Au dernier jour de la prière interconfessionnelle organisée par le parti CNDD-FDD au stade Ingoma de Gitega, dans l’avant-midi du samedi 24 janvier 2026, le chef de l’Etat burundais, Evariste Ndayishimiye, en même temps président du Conseil des sages de ce parti, a dispensé un enseignement à l’endroit des leaders œuvrant dans divers secteurs de la vie nationale.

Dans son message, le numéro Un burundais exhorte les hauts cadres et cadres de l’Etat issus du CNDD-FDD, à agir avec responsabilité, chacun dans son domaine, en prenant des initiatives et en apportant des réformes là où cela s’avère nécessaire, sans attendre systématiquement des instructions.

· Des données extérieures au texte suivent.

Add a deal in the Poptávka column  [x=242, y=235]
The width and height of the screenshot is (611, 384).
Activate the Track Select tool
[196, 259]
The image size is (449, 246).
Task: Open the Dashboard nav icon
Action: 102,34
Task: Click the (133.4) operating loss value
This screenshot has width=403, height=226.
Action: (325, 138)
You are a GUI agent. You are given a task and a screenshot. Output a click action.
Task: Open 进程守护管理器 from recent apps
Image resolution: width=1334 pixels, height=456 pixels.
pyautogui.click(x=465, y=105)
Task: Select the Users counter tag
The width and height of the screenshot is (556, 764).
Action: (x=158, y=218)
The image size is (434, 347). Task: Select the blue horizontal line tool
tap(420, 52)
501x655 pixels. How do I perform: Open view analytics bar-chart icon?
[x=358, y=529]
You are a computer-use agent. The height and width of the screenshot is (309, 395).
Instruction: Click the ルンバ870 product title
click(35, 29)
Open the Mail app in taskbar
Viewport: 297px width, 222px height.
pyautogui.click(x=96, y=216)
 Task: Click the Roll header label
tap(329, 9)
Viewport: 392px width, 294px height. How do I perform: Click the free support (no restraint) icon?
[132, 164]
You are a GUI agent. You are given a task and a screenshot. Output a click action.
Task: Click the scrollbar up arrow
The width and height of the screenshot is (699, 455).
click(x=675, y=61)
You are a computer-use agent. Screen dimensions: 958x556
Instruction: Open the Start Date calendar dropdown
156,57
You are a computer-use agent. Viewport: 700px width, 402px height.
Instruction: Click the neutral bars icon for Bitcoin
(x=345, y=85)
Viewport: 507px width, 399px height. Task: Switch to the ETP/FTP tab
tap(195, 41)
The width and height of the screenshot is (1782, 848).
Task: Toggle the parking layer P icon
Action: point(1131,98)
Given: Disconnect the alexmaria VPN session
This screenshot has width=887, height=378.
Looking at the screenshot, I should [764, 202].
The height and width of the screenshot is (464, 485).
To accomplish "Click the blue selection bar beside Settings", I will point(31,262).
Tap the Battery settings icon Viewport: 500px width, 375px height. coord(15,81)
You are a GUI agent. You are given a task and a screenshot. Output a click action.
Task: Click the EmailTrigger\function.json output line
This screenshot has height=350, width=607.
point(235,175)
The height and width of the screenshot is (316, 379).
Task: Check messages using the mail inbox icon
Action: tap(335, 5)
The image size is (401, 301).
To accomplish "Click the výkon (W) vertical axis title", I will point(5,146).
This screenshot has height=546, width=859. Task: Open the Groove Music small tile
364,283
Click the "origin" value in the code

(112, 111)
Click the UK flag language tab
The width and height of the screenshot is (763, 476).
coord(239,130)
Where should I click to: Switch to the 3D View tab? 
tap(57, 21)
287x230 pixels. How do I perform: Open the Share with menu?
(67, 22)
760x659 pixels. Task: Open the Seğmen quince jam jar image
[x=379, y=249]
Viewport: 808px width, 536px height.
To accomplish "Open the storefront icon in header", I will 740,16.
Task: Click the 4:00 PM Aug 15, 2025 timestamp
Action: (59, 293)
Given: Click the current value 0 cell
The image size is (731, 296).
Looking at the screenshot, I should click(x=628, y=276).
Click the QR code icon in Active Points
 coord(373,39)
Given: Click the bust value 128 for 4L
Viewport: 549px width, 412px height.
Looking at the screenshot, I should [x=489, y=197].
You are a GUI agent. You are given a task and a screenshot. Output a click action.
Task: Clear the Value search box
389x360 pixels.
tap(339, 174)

Il appelle le ministre en charge de l’éducation, à passer à une réforme profonde et pérenne du système éducatif burundais. Il a, par ailleurs, appelé chacun en ce qui le concerne, dans divers secteurs de la vie nationale, à penser à prendre la responsabilité et agir, afin de corriger ce qui est à corriger dans les plus brefs délais.
Le chef de l’Etat s’insurge contre la passivité et l’inaction. Il indique que ceux qui ne font pas preuve de compétence et d’efficacité dans l’exercice de leurs fonctions seront remplacés, afin de laisser la place à ceux qui sont capables de répondre aux exigences de l’heure. Dans la même dynamique, le président Evariste Ndayishimiye remarque que, désormais, les nominations aux postes de responsabilité ne pourraient plus se fonder sur des considérations d’équilibres ethniques, politiques ou régionaux, mais plutôt sur les compétences.
Selon lui, cette orientation vise à doter le pays de ressources humaines capables d’accélérer la mise en œuvre de la Vision du Burundi 2040, qui ambitionne de faire du Burundi un pays émergent, et la Vision 2060, qui projette un Burundi développé.